_TEXTE À LIRE_
******************************
Consommation solidaire

Sur les pavés, une cantine populaire et conviviale : la Marmite à Roulettes

Consommation solidaire

par Barbara Heide, Medhi Bouzouina

De Béziers à Montpellier, un groupe d’Héraultais se réapproprie la rue pour proposer au plus grand nombre des repas à petits prix et de qualité. Retour sur cette initiative librement inspirée des cuisines coopératives de la Commune.

Cet article a initialement été publié dans la revue Nature & Progrès.

Béziers, vendredi 21 mars à midi. C’est la veille du 1er tour des élections municipales, sur la place du marché. Face à la maison de Jean Moulin, nous sommes quelques-uns à installer tables, réchaud, gamelles et vaisselle. L’association « La Marmite à Roulettes » organise une soupe populaire pour le premier festival des peuples organisé par la Cimade de Béziers. Très rapidement, une batucada nous rejoint, suivie par des militants, sans-papiers, passants, précaires, pour discuter, se rencontrer, danser et déguster une délicieuse soupe aux lentilles bio à base de légumineuses provenant de Villeneuve-les-Béziers.

Au début, nous étions une petite dizaine issus des mouvements sociaux, du monde associatif de Pézenas (Hérault) à faire le constat qu’il manquait dans cette ville un lieu collectif, autonome et indépendant des organisations politiques. Nous sommes persuadés que l’absence d’un tel espace nous « invisibilise », nous affaiblit et nous empêche de nous rencontrer et de nous organiser. Pour mémoire, les mouvements ouvriers historiques ont créé des structures essentielles comme les syndicats, les coopératives, les maisons du peuple, les bourses du travail, pour améliorer leurs conditions de vie et apporter des réponses de solidarité et d’égalité. Aujourd’hui, il y a donc urgence à recréer des outils porteurs de ces valeurs pour lutter, s’entraider, construire ensemble des alternatives. Voilà pourquoi nous avons décidé de lancer une cantine populaire.

Clin d’œil à la Commune

En 1868, Eugène Varlin lance avec le soutien de Louise Michel un appel aux ouvriers, ouvrières et consommateurs pour la formation d’un restaurant coopératif ouvrier. Son appel se transforme en un véritable succès puisqu’il parvient à atteindre 8 000 souscripteurs à raison d’un sou par semaine. La cuisine coopérative « la Marmite » ouvre à Paris un premier restaurant dans le VIe arrondissement. Trois autres établissements voient le jour jusqu’à la guerre franco-prussienne de 1870 qui stoppe net le projet de onze nouvelles cantines. Pendant le Siège et la Commune de Paris, les marmites permettent de venir en aide aux familles les plus modestes. C’est également en 1871 que la Commune propose, parmi de nombreuses réformes, la gratuité de la cantine scolaire.

Voilà l’état d’esprit dans lequel nous avons pensé notre cantine populaire avec comme objectif premier de favoriser l’accès pour tous à une alimentation de qualité, saine et équilibrée. Au sens où nous l’entendons, la cantine populaire est un lieu de vie et de sociabilité à la fois simple, chaleureux et ouvert à tous, où l’on sert des repas à faible coût. C’est également un endroit intergénérationnel et propice à la mixité sociale. Respectueuse de l’environnement et dans un esprit de développement local et durable, l’association s’efforce d’utiliser les circuits courts pour l’approvisionnement et développe des partenariats avec des producteurs locaux.
******************************
_Enregistrements contenus dans un jeu de données_
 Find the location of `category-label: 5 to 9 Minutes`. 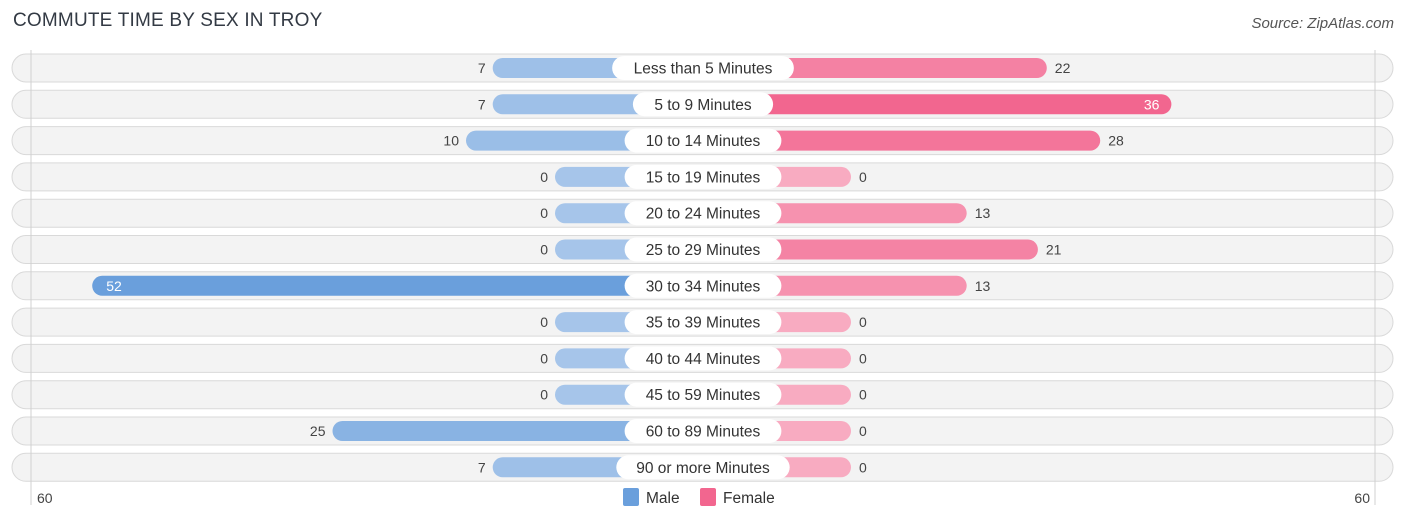

category-label: 5 to 9 Minutes is located at coordinates (703, 106).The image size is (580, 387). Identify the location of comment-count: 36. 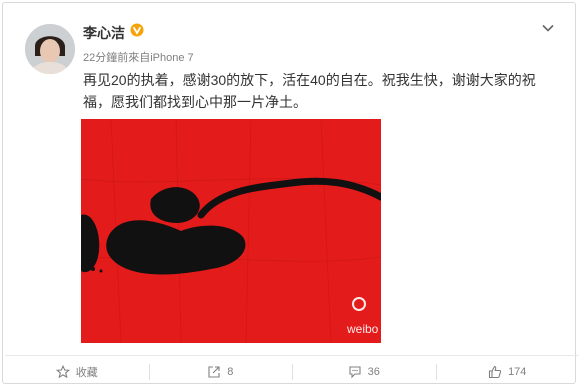
(374, 372).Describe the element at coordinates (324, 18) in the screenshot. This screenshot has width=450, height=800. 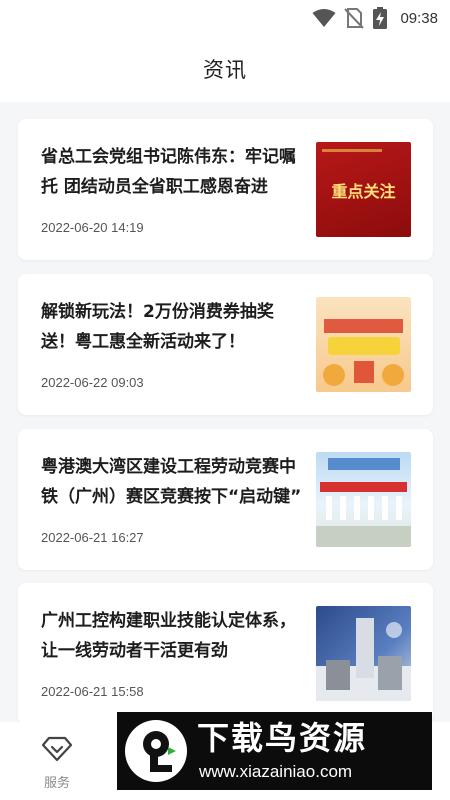
I see `wifi-icon` at that location.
******************************
_TÂCHE À RÉALISER 1_
Répondez à ces questions d'après le texte sur la Marmite à Roulettes.
(a) Quelle soupe a été servie sur la place du marché de Béziers le vendredi 21 mars ?
(b) Dans quelle ville le petit groupe de départ a-t-il constaté l'absence d'un lieu collectif ?
(c) Combien de souscripteurs l'appel lancé par Eugène Varlin en 1868 a-t-il réunis ?
_TÂCHE À RÉALISER 2_
Rédigez la suite du texte sur la Marmite à Roulettes, à partir de sa dernière phrase.
Ces données n'ont aucun lien avec le texte sur la Marmite à Roulettes.

_CORRIGÉ TYPE 1_
(a) Une soupe aux lentilles bio, à base de légumineuses venant de Villeneuve-les-Béziers.
(b) À Pézenas, dans l'Hérault.
(c) 8 000 souscripteurs, à raison d'un sou par semaine.

_CORRIGÉ TYPE 2_
Le terme « cantine » peut paraître péjoratif aux yeux de certains mais, il porte en lui des valeurs historiques. Sans compter qu’il s’agit surtout d’un mode de restauration convivial et peu cher par excellence, où des personnes en situation de précarité et des actifs peuvent rester en contact et tisser des liens autour d’un repas. La cantine facilite alors les rencontres de hasard, la création de lien et d’affinités. Elle expose l’être humain à une confrontation avec d’autres, de sexe, de niveaux et de classes sociales parfois différents. En effet, une fois attablés, il est alors plus facile de lier connaissance avec ses voisins. L’esprit cantine populaire vise alors à améliorer les relations humaines, dans un espace de sociabilité et de solidarité.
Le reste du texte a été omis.